Document segment >>
□ □ □ □ □ □ □

Statistical model selection for neuronal responses to stimulus pairs in visual cortex

Statistical model selection for neuronal responses to stimulus pairs in visual cortex

A fundamental question concerning the way the visual world is represented in our brain is how a cortical cell responds when its classical receptive field contains more than a single stimulus object. It is a statistically challenging problem how to infer such behavior and distinguish between different explanatory models from neurobiological data. Particular challenges are that data are partially observed, highly noisy and autocorrelated. A standard way to deal with noisy data is to average over trials. In this talk I will argue that this might blur or entirely remove essential characteristics and mechanisms, which are fundamental for understanding brain function.

Two opposing models have been proposed in the literature. In the response-averaging model [1], the firing rate of the cell to a pair of stimulus objects is a weighted average of the firing rates to the individual objects. By contrast, in the probability-mixing model [2], the cell responds to the pair of objects as if only one of the objects was present in any given trial. Here we compare the abilities of the two models to account for spike trains recorded from single cells in the middle temporal visual area (MT) of rhesus monkeys, using point process techniques. The results support the probability-mixing model [3].

References:

[1] Reynolds, J. H., Chelazzi, L. & Desimone, R. Competitive mechanisms subserve attention in macaque areas V2 and V4. Journal of Neuroscience 19, 1736–1753 (1999).

[2] Bundesen, C., Habekost, T. & Kyllingsbæk, S. A neural theory of visual attention: bridging cognition and neurophysiology. Psychological Review 112, 291 (2005).

[3] Li, K. , Kozyrev, V., Kyllingsbæk, S., Treue, S., Ditlevsen, S. and Bundesen, C.: Neurons in primate visual cortex alternate between responses to multiple stimuli in their receptive field. Submitted.

□ □ □ □ □ □ □

Data provided >>
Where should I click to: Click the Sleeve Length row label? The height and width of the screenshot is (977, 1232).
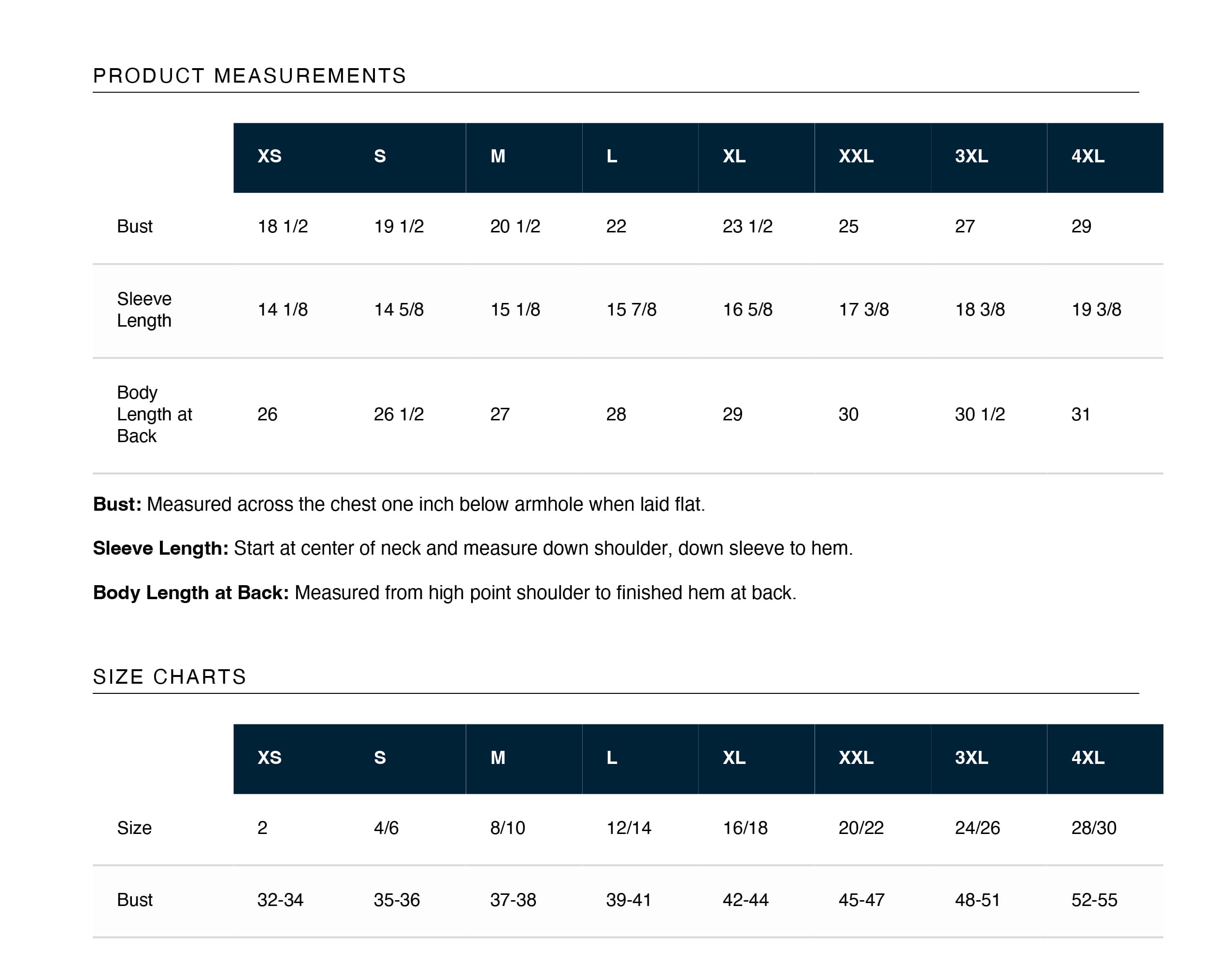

□ □ □ □ □ □ □

Activity 1 >>
Translate this sentence from the abstract on neuronal responses to stimulus pairs into Spanish: "A standard way to deal with noisy data is to average over trials."
Activity 2 >>
Summarize the abstract on neuronal responses to stimulus pairs in two sentences.
Activity 3 >>
According to the abstract on neuronal responses to stimulus pairs, how does a cell respond to a pair of objects under the probability-mixing model?
The material that comes after this abstract is from a separate source.

Exercise response 1 >>
Una forma estándar de tratar los datos ruidosos es promediarlos a lo largo de los ensayos.

Exercise response 2 >>
The abstract addresses how a cortical cell responds when its classical receptive field contains more than a single stimulus object, and argues that the standard practice of averaging noisy data over trials might blur or remove essential characteristics. Using point process techniques on spike trains from single cells in area MT of rhesus monkeys, it compares the response-averaging model with the probability-mixing model, and the results support the probability-mixing model.

Exercise response 3 >>
It responds as if only one of the objects was present in any given trial.